── Material supplied ──
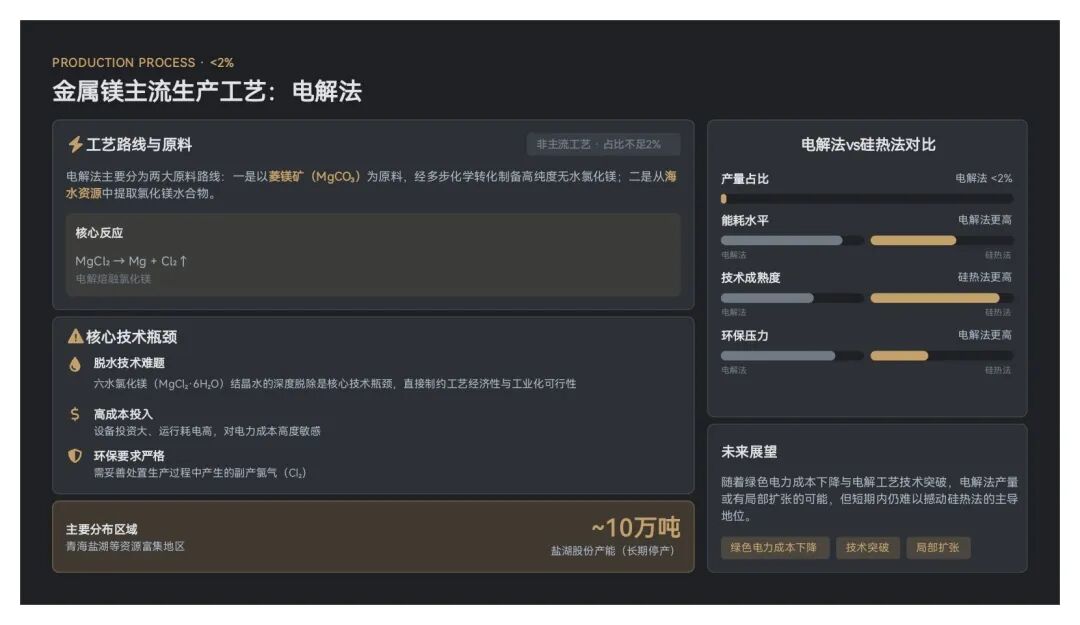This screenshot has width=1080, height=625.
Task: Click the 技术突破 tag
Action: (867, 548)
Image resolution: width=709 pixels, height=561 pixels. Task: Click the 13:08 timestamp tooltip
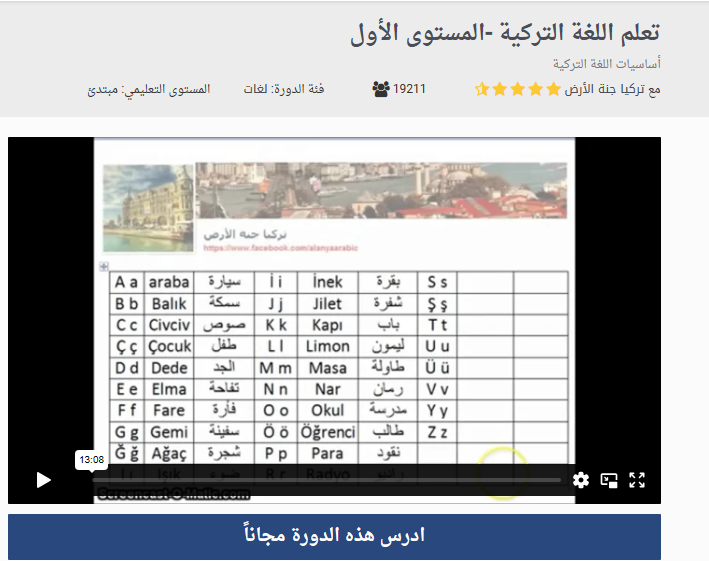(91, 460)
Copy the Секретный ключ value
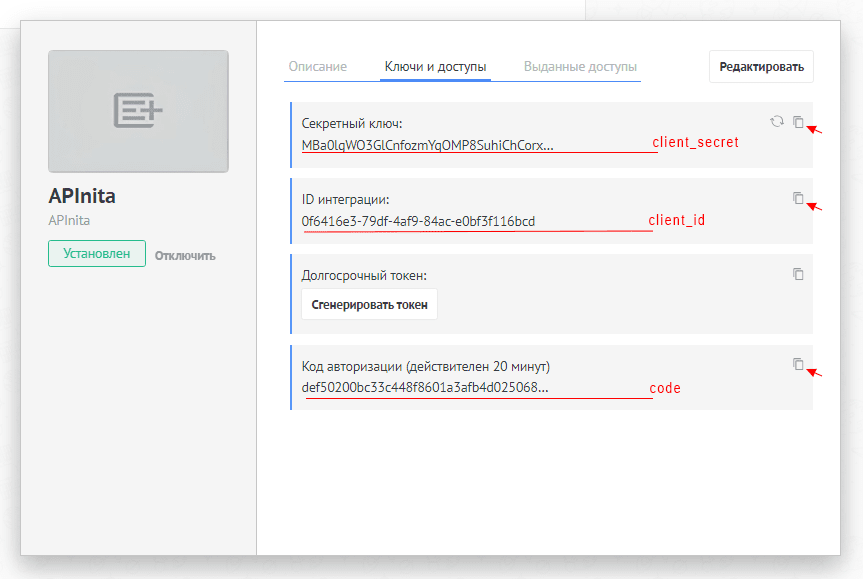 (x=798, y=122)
───
Exactly the lines from the one that contains "Image resolution: width=709" through the last line of the records should be set down, and the pictures should be dropped.

Image resolution: width=709 pixels, height=561 pixels. Task: Click the 13:08 timestamp tooltip
(91, 460)
Copy the Секретный ключ value
 (x=798, y=122)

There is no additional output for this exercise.